Recently, Lamonte McIntyre was freed from prison after
serving 23 years for a crime he did not commit. In an interview with the Kansas City Star, he was asked, “Do you
have any concerns? You spent more time in prison that when you were free.” McIntyre
replied, “I have no reservations about life. I fear not living more than I fear
living. So I’d rather choose to live.”
Most of us would probably say we don’t fear living, but our
actions speak otherwise. Any time we avoid others who are different from us,
resist promptings of the Spirit that will disrupt our comfortable lives, or
refuse to face our shortcomings, we are demonstrating that we fear life. Humans
generally seem to prefer that life be contained, predictable, and safe—and
then, on our deathbeds, we are filled with regrets that we did not love more
freely, play more frequently, and notice the wonders of the earth more readily.
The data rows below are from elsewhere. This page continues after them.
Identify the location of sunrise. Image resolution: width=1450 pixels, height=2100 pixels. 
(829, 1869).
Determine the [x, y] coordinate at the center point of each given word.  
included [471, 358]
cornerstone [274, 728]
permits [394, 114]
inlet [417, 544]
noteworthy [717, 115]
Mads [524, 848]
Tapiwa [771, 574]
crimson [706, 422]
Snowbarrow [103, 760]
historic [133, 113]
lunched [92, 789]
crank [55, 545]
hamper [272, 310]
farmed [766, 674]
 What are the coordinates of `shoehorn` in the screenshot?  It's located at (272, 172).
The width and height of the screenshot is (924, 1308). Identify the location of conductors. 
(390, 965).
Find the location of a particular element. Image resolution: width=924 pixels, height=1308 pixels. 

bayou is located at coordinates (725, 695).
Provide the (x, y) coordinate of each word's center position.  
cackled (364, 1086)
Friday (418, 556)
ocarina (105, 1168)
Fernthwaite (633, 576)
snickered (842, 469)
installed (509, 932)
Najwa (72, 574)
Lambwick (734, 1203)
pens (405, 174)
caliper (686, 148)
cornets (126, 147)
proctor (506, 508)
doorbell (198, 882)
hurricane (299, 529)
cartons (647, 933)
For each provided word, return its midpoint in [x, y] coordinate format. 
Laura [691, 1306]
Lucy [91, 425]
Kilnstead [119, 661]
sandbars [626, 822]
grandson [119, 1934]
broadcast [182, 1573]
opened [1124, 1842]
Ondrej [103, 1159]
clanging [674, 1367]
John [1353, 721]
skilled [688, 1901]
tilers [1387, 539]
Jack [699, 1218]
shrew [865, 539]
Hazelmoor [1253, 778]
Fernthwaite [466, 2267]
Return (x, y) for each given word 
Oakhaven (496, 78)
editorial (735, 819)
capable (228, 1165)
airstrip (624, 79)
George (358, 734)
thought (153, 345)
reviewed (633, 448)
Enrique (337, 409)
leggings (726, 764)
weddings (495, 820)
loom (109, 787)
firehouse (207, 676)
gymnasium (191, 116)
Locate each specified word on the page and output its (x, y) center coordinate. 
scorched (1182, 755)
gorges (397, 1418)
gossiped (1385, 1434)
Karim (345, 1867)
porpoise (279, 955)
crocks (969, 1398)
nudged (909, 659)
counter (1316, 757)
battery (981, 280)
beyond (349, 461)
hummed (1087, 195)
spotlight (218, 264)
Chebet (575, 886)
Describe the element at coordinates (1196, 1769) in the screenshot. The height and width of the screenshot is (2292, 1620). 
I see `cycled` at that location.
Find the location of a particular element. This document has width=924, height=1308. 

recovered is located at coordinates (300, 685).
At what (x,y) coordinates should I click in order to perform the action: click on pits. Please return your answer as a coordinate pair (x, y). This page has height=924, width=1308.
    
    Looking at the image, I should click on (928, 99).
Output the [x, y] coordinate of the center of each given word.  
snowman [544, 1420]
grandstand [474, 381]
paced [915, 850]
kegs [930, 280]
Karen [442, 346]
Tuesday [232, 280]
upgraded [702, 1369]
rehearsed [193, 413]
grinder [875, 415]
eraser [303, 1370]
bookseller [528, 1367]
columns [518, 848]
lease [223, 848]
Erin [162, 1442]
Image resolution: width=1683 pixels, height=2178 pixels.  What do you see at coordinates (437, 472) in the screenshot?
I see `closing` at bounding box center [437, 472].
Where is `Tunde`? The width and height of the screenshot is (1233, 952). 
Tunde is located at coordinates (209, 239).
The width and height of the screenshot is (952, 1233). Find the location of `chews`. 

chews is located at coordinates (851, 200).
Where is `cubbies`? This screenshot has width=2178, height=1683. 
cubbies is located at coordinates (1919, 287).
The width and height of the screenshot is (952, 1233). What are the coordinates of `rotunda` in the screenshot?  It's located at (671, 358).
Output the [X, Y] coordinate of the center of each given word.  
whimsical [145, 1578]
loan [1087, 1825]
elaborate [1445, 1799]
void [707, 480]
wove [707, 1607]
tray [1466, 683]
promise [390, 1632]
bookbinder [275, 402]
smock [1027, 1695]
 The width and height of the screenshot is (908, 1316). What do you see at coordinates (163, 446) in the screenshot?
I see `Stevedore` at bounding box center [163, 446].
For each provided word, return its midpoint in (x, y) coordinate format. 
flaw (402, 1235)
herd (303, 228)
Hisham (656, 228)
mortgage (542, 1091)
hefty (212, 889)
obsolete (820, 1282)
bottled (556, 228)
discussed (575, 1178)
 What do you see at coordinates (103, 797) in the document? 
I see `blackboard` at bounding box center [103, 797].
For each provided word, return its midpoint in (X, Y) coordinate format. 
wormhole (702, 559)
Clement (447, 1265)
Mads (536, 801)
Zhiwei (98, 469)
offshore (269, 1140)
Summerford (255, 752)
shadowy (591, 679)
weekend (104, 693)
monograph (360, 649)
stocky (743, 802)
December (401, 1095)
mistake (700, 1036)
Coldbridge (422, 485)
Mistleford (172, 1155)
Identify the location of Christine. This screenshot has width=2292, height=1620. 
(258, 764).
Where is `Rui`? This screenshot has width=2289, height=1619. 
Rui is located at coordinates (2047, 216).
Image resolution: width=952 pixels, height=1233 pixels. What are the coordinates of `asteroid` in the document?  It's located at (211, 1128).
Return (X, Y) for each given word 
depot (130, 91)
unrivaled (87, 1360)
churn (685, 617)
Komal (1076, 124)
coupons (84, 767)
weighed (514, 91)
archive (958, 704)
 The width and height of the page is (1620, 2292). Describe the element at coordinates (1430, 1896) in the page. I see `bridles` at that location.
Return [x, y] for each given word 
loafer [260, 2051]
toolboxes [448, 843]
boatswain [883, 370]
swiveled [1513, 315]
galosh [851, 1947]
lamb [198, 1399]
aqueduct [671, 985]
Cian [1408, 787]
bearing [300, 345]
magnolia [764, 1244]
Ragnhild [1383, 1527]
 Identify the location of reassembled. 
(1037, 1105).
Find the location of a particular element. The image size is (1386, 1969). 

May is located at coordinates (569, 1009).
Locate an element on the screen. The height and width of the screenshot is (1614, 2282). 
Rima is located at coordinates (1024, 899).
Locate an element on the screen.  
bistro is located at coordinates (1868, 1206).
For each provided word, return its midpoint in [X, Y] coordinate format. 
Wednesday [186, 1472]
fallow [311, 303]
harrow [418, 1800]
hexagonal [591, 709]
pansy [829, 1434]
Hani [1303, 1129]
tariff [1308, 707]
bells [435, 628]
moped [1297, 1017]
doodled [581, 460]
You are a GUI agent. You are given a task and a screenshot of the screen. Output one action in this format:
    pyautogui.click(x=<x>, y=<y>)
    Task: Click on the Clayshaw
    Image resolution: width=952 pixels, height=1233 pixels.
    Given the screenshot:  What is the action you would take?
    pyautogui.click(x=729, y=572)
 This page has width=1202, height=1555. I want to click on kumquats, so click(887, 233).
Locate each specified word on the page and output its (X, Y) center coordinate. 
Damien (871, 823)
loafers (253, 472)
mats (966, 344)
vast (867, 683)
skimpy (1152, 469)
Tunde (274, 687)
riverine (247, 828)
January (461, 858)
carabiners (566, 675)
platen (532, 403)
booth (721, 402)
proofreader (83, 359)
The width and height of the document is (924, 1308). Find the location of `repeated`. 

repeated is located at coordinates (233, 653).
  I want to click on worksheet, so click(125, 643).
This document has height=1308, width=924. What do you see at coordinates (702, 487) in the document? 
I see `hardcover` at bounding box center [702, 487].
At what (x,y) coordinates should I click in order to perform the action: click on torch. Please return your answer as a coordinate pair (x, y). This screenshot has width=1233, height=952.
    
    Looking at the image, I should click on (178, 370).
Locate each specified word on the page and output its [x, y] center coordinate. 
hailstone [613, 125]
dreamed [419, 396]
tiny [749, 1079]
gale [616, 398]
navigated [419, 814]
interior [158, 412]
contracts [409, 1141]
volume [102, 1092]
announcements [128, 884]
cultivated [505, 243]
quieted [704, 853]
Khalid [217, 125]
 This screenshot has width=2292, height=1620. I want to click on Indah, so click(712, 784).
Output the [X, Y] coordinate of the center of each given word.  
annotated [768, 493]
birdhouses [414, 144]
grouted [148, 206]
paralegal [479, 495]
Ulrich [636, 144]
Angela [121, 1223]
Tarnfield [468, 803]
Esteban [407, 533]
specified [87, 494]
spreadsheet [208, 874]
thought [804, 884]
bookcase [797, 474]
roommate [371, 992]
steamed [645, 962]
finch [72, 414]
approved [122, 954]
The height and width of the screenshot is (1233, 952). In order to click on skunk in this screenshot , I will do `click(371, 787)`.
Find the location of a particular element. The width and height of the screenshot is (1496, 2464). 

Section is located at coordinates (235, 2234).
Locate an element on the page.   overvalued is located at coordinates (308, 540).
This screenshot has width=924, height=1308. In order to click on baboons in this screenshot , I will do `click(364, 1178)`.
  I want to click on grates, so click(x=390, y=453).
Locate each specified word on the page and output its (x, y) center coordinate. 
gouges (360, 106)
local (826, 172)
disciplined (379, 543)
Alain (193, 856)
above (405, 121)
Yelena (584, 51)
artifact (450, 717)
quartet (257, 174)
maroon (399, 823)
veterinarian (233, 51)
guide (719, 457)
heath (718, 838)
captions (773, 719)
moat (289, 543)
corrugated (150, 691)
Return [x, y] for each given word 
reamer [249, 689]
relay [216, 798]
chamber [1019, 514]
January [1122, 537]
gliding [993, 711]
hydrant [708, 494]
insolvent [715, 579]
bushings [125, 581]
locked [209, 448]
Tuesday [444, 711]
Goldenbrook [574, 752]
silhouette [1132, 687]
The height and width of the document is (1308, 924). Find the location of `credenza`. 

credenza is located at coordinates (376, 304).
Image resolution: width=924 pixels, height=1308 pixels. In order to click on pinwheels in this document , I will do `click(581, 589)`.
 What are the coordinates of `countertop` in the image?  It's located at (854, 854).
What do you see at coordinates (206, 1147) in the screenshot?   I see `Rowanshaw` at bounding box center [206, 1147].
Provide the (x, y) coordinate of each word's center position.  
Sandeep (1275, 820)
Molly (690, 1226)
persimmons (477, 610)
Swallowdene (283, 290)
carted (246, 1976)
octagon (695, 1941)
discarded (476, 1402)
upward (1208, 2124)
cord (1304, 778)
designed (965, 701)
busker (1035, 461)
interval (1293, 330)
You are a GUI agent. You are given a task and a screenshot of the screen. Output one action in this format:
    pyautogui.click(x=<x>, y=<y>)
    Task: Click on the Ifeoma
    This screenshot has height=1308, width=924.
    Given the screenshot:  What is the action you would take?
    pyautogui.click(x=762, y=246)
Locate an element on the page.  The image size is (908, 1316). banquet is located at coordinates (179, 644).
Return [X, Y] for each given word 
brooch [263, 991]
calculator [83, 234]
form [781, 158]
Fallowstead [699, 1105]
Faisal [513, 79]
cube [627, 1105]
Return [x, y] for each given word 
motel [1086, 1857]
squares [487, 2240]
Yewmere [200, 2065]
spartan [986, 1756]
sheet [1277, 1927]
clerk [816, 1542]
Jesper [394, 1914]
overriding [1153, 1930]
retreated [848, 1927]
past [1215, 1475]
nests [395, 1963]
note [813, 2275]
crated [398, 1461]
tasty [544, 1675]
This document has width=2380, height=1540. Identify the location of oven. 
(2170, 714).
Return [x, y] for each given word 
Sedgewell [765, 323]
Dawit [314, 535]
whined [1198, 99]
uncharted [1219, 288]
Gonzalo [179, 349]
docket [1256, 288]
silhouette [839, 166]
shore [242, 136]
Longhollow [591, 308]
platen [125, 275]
In the book of Deuteronomy, we are offered a choice: “I have
set before you life and death, the blessing and the curse. Choose life, then
that you and your descendents may live, by loving the Lord, your God, heeding God’s
voice, and holding fast to God.” Lamonte McIntyre held fast God for 23 years,
and upon being released from prison, he has chosen life: “I want to enjoy my
journey. I want to stop and smell the roses. I don’t want to rush through life.
I don’t want to take nothing for granted.” We, who are in prisons of our own
making, can also find freedom by loving God and heeding God’s voice; we too can
fear not living more than we fear living, and choose life.